The study, conducted for the AOP by GfK NOP, used an online survey of 1,340 regular internet users in the UK to look into ways of measuring engagement with online content and ads. It segmented websites into those carrying original content, including newspaper and magazine sites, portals such as Yahoo and MSN and social networks.

Adverts featured on the original content sites scored highest for trust and for influencing positive brand opinion, while social networks scored lowest on both counts. “Trust is an extremely important metric for driving advertising response and is yet to be strongly associated with social networks,” the study says.

Lee Baker, director of AOP, said: “This is the first research to highlight the inadequacies of metrics to measure engagement that the industry currently employs.”
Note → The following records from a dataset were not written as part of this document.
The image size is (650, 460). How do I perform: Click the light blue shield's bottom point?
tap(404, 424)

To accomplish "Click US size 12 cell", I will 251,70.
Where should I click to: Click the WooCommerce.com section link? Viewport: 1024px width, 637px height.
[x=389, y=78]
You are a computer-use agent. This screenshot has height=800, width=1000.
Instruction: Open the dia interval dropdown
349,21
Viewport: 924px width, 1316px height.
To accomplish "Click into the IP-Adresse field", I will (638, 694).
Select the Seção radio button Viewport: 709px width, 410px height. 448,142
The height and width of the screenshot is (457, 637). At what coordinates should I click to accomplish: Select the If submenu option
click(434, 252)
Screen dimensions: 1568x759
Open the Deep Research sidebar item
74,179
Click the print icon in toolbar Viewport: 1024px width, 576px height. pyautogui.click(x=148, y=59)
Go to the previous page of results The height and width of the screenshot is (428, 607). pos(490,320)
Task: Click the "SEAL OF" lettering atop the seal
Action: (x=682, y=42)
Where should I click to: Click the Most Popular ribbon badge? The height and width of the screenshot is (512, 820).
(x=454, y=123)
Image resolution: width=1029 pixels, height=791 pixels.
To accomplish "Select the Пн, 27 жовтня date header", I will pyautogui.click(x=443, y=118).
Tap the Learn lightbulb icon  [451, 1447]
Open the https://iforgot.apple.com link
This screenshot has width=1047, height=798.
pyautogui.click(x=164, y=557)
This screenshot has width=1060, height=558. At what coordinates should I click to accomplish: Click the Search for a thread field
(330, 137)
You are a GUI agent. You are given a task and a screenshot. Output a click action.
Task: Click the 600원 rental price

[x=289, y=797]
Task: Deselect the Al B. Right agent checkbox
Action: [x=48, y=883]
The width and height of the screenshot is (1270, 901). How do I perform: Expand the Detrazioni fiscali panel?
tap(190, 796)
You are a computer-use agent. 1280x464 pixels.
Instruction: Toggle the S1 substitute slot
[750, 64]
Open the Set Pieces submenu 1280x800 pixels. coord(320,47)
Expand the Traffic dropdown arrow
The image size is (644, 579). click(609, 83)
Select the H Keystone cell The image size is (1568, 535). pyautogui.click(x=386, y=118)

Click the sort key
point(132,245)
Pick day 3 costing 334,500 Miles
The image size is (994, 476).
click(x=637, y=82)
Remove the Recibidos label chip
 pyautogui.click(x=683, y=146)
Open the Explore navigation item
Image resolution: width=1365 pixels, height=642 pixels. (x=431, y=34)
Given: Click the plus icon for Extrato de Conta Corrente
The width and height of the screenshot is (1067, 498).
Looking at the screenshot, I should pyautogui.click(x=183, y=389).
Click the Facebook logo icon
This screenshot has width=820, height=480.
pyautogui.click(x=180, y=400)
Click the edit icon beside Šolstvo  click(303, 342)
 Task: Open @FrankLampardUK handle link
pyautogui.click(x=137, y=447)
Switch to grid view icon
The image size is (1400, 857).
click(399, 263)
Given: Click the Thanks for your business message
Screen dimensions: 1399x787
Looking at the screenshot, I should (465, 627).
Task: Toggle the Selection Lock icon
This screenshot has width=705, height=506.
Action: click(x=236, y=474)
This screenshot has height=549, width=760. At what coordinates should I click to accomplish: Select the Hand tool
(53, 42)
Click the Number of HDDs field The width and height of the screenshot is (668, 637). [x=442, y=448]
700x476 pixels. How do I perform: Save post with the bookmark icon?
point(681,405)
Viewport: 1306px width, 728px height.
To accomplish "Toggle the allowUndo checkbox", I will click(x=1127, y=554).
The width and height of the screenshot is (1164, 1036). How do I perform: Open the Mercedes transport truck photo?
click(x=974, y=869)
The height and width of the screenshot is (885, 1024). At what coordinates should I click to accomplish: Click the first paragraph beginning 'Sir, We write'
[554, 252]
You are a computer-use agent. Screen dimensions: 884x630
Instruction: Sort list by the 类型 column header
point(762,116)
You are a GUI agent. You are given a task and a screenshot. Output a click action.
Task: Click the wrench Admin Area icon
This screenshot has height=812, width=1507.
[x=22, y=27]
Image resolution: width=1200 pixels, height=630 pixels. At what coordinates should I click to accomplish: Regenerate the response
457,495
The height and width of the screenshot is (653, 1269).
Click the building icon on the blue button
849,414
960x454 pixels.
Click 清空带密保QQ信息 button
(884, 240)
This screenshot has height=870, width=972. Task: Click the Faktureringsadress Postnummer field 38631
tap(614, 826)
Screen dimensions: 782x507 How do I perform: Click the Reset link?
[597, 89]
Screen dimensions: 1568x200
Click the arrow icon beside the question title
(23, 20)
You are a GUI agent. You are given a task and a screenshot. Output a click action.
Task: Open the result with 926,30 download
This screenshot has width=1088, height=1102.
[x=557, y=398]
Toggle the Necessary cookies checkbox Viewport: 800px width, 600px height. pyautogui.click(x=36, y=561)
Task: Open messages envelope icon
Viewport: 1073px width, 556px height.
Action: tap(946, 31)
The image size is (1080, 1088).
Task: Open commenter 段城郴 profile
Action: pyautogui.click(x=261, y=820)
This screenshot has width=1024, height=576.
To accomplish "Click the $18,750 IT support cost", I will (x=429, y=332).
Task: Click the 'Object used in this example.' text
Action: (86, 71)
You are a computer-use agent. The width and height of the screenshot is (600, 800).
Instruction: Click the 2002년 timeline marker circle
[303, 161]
Tim Cain, head of research and insight at the AOP, said the research “sought to understand better the underlying factors that can really ascribe engagement and create a framework for determining how and where it exists… This study has created a model that can be replicated for comparative analysis at individual site, category or genre level.”

The AOP’s white paper says that volume alone cannot be used to measure engagement. “It is the quality of the time spent on the site, and perceptions of the experience that contribute to overall engagement and receptivity to the advertiisng contained on that site,” it says.

Sarah Messer, chair of the AOP’s research committee and head of commercial research at ITV, said: “This research shows that some indicators, such as ‘dwell time’, are not an accurate measure of ‘engagement time’. Users will visit social network sites daily and for long periods of time, yet by visiting a b2b, consumer or business site and obtaining relevant information or news quickly, doesn’t make the user any less ‘engaged’. In fact, we’ve found users are more likely to respond to advertising on content sites than social networks.”

The study mirrored work carried out by the Online Publishers Association in the US, which used a similar approach of asking respondents to rate sites on a range of attributes, as well as how they would react to ads on those sites.